After locating the line that holds "This screenshot has width=756, height=547.", repeat it and each following line exactly until the material ends, skipping pictures.

*DATASET*
------------

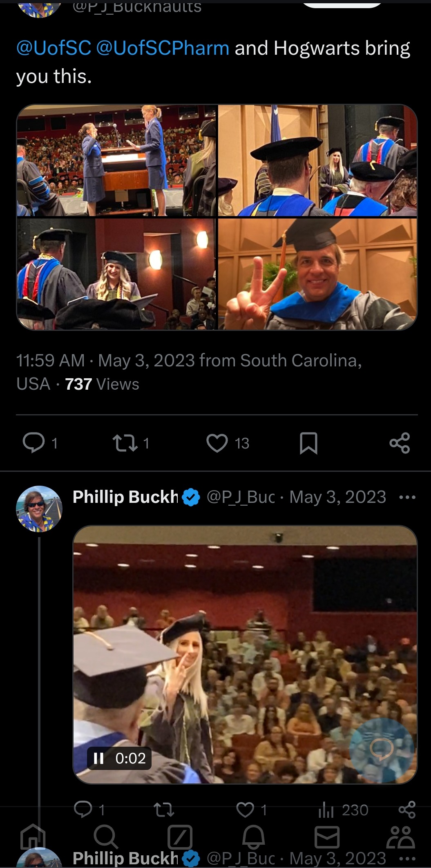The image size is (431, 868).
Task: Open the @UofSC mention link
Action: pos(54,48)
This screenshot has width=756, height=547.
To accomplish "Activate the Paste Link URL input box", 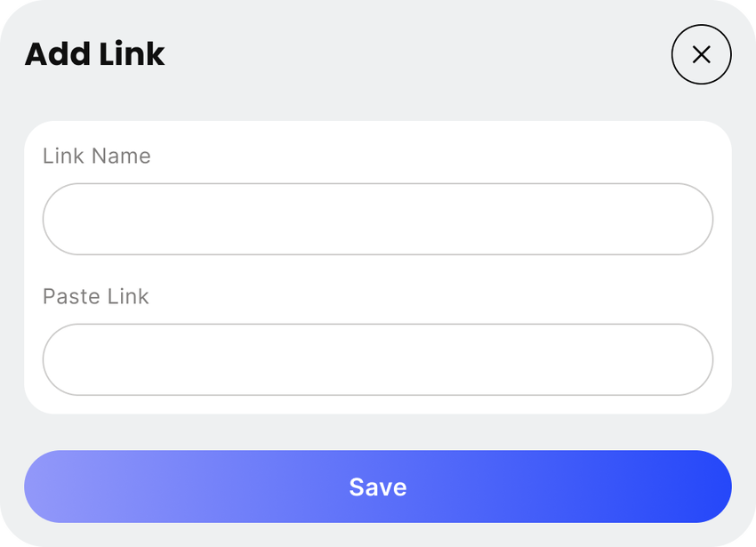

------------

*OUTPUT BELOW*
This screenshot has width=756, height=547.
To accomplish "Activate the Paste Link URL input box", 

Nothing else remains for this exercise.